The Sheriff’s Office didn't oppose or support the event, he said. But he said 260 officers would be needed every day to staff an event of the venue's proposed size and scope. That outlay of personnel would exceed the Sheriff’s staffing resources.
Most of the opposition came from major, long-term farming families that operate near the proposed festival grounds.
Farmer Fred Starhh said the project would decimate agriculture in that area, calling it “The disaster on 7th Standard (Road) and I-5.”
“We farm in that area,” Starhh said. “You can’t operate around a deal like this. You can’t imagine the confusion it would create in that area.”
Farmer Daniel Palla said the location of the project would create millions of dollars of liability for his family if they were to have a pesticide drift that hit the project.
Delaying a spray until after the festival is gone could cost them crops.
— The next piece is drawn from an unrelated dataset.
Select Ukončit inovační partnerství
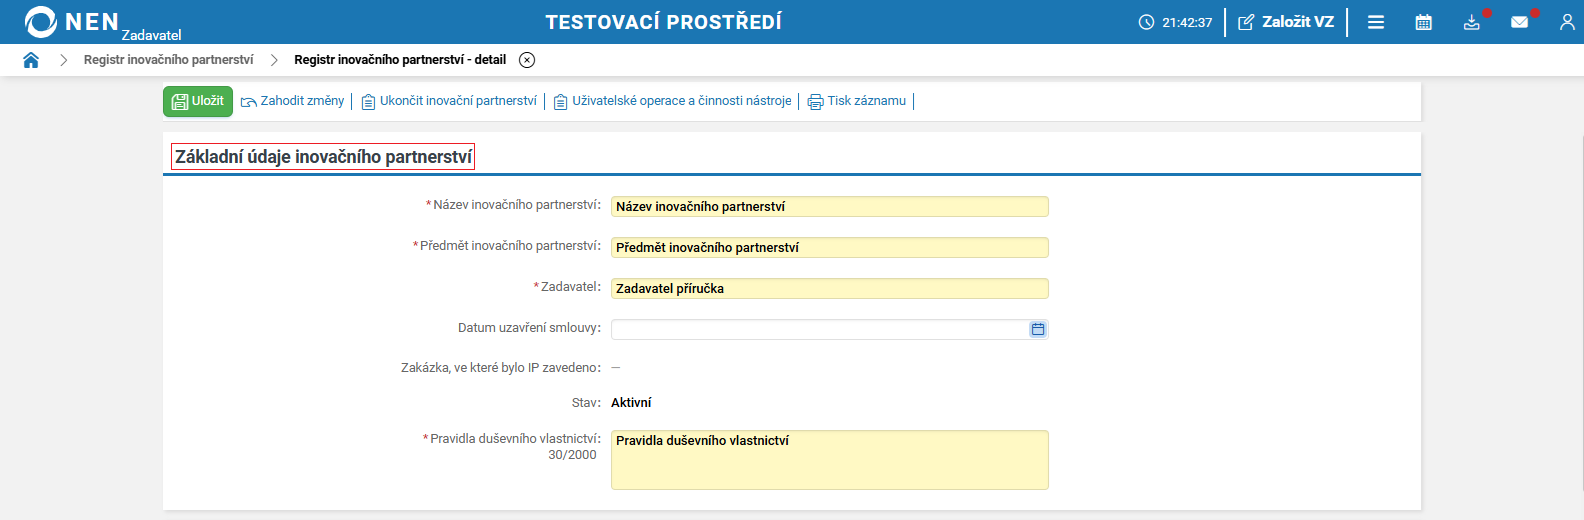The image size is (1584, 520). (x=449, y=101)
But even if there is never a problem, Palla said, the thought of putting 65,000 people next to active farming operations is just a bad idea.
“This would be the equivalent of putting a shooting range next to a school,” he said. “Even if a bullet never hit the school, people at the school would be concerned to constantly hear gunfire.”
Daniel Rudnick dismissed his neighbors' concerns that mixing their pesticide use with a music festival would create a dangerous situation. In 35 years, he said, there has never been an overspray situation on their property from neighboring agricultural fields.
“The existential threat to agriculture in the valley is not a music festival. It’s water,” Rudnick said.
If farmers in the Semitropic Water District continue to use water at the same pace they have for decades, they will suck the water table dry and agriculture will die, he said.
After the meeting Rudnick said his team would be working to find a new location for the Cal Centre project. He said he not giving up on what everyone says is a good idea.